En fin de compte, l’évolution vers un environnement de plus en plus intelligent, ou du moins connecté, nécessite un examen attentif de la manière dont nous interagissons avec la technologie et de la manière dont elle affecte nos processus et comportements cognitifs. Le passage de la maison traditionnelle à la maison connectée soulève les problématiques du projet « Habitat Urbain en Transition » (HUT) pour lequel j’ai travaillé dans le cadre de mon stage postdoctoral.

De nombreux chercheurs (sciences de gestion, droit, architecture, sciences du mouvement, etc.) ont travaillé sur les questions de l’hyperconnexion des logements, des usages et du bien-être, au sein d’un appartement-observatoire hyperconnecté.

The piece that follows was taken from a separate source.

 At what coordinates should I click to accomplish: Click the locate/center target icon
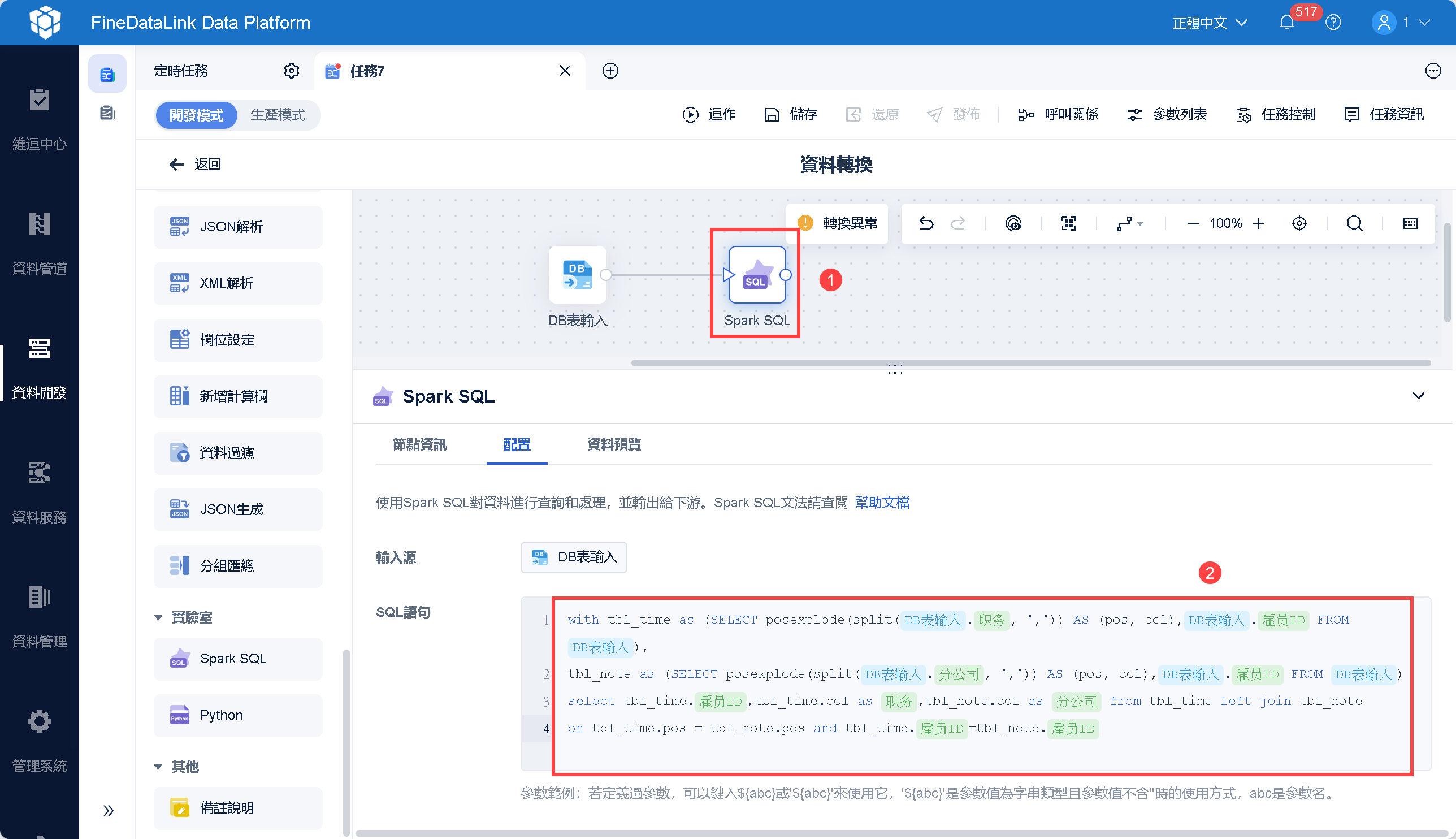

Cela nous a permis de déterminer ensemble les conditions idéales pour l’habitat du futur, mais aussi de détecter l’impact des technologies au sein d’une maison connectée afin d’en prévenir les dérives.

Sibylle Turo est docteur en psychologie cognitive et chercheuse postdoctorale sur le projet « Habitat urbain en transition » (HUT) à l’Université de Montpellier. Anne-Sophie Cases est professeur des universités, laboratoire MRM de l’Université de Montpellier.

Cet article est republié à partir de The Conversation sous une licence Creative Commons. Lisez l’article original.